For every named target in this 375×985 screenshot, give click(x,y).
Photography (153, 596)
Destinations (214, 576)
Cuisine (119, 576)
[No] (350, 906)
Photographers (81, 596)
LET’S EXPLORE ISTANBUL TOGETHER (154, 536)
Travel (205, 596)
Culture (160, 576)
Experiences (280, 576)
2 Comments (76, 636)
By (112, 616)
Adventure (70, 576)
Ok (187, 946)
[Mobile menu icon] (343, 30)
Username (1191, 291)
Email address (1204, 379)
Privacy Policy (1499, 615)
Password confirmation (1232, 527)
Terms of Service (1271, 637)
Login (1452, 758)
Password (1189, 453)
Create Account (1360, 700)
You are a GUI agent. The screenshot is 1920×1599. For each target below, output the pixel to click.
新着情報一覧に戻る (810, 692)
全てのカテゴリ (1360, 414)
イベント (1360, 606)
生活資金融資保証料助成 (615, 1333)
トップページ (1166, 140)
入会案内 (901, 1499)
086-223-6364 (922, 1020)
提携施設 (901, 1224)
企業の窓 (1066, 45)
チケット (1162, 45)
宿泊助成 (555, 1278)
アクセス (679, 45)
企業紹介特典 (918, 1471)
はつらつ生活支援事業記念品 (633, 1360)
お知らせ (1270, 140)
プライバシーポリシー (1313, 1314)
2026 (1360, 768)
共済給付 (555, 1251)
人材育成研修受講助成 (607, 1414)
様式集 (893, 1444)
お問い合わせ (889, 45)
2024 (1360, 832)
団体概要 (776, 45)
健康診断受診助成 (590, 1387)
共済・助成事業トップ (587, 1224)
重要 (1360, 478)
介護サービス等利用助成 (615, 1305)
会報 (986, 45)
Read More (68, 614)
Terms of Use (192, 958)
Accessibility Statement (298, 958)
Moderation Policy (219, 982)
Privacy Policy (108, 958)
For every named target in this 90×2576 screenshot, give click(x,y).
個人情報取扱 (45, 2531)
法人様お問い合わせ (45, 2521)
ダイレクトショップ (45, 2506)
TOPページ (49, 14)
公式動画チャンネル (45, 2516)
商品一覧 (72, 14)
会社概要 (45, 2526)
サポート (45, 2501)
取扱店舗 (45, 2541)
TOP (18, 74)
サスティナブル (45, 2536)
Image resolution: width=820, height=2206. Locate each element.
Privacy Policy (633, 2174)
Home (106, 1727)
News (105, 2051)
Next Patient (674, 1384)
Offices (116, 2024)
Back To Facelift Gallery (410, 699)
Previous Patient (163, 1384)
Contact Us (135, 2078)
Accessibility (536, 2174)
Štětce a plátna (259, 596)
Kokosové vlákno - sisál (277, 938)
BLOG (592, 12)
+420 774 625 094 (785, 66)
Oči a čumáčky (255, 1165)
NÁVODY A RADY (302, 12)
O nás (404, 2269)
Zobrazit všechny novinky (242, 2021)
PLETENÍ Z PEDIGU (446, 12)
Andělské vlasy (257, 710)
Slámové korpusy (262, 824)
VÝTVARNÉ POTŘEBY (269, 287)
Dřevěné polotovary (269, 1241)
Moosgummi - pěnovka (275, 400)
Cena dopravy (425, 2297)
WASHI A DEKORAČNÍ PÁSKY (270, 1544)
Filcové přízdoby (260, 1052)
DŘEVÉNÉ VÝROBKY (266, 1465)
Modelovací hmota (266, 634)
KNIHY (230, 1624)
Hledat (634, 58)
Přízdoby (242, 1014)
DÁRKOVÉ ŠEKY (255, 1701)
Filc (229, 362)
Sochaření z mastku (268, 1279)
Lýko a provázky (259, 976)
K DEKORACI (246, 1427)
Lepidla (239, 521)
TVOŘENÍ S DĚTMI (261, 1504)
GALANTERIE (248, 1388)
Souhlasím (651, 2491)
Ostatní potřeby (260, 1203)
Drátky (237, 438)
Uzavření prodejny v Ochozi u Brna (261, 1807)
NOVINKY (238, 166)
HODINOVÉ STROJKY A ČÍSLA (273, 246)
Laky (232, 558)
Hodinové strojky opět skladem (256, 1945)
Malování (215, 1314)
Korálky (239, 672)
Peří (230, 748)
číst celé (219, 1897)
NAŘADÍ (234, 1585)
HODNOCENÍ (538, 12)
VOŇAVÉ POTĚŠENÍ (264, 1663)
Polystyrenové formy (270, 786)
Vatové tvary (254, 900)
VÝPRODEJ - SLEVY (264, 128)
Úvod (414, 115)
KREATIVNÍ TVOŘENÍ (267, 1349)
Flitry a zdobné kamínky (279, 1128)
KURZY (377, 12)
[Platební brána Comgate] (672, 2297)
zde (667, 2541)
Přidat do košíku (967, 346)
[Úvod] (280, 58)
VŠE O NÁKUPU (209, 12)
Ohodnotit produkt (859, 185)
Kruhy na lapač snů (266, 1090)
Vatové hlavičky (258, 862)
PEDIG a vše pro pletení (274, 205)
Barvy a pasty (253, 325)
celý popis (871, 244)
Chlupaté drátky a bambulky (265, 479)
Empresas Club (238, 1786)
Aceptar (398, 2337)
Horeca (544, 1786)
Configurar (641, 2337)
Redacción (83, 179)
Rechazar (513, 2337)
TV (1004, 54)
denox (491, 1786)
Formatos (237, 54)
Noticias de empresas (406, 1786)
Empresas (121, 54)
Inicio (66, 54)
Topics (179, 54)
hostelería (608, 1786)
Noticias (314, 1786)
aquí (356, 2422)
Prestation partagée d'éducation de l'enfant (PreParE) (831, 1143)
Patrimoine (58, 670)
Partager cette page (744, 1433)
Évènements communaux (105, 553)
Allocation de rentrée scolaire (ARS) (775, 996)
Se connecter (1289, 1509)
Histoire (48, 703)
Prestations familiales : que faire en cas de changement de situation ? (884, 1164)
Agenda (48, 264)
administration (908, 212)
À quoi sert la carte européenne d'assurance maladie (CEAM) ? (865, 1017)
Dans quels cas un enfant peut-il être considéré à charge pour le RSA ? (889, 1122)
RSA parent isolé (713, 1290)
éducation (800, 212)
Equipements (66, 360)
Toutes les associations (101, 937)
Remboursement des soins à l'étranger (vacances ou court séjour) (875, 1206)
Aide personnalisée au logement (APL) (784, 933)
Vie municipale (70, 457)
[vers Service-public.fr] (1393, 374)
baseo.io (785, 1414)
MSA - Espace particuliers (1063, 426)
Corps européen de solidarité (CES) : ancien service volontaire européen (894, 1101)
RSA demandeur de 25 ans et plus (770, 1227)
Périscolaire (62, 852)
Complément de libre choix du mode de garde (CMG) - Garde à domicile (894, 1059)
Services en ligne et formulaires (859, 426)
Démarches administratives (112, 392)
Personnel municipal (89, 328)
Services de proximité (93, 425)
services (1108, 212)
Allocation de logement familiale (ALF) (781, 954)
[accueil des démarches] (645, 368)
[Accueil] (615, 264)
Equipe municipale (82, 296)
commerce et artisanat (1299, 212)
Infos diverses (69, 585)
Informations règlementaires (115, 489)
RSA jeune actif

[What you are asked to do]: Would you print exactly, and only, the lines of the data above from the line with "Contact Us (135, 2078)" through the line with "Dřevěné polotovary (269, 1241)", inclusive?

[Solution for this task]:
Contact Us (135, 2078)
Accessibility (536, 2174)
Štětce a plátna (259, 596)
Kokosové vlákno - sisál (277, 938)
BLOG (592, 12)
+420 774 625 094 (785, 66)
Oči a čumáčky (255, 1165)
NÁVODY A RADY (302, 12)
O nás (404, 2269)
Zobrazit všechny novinky (242, 2021)
PLETENÍ Z PEDIGU (446, 12)
Andělské vlasy (257, 710)
Slámové korpusy (262, 824)
VÝTVARNÉ POTŘEBY (269, 287)
Dřevěné polotovary (269, 1241)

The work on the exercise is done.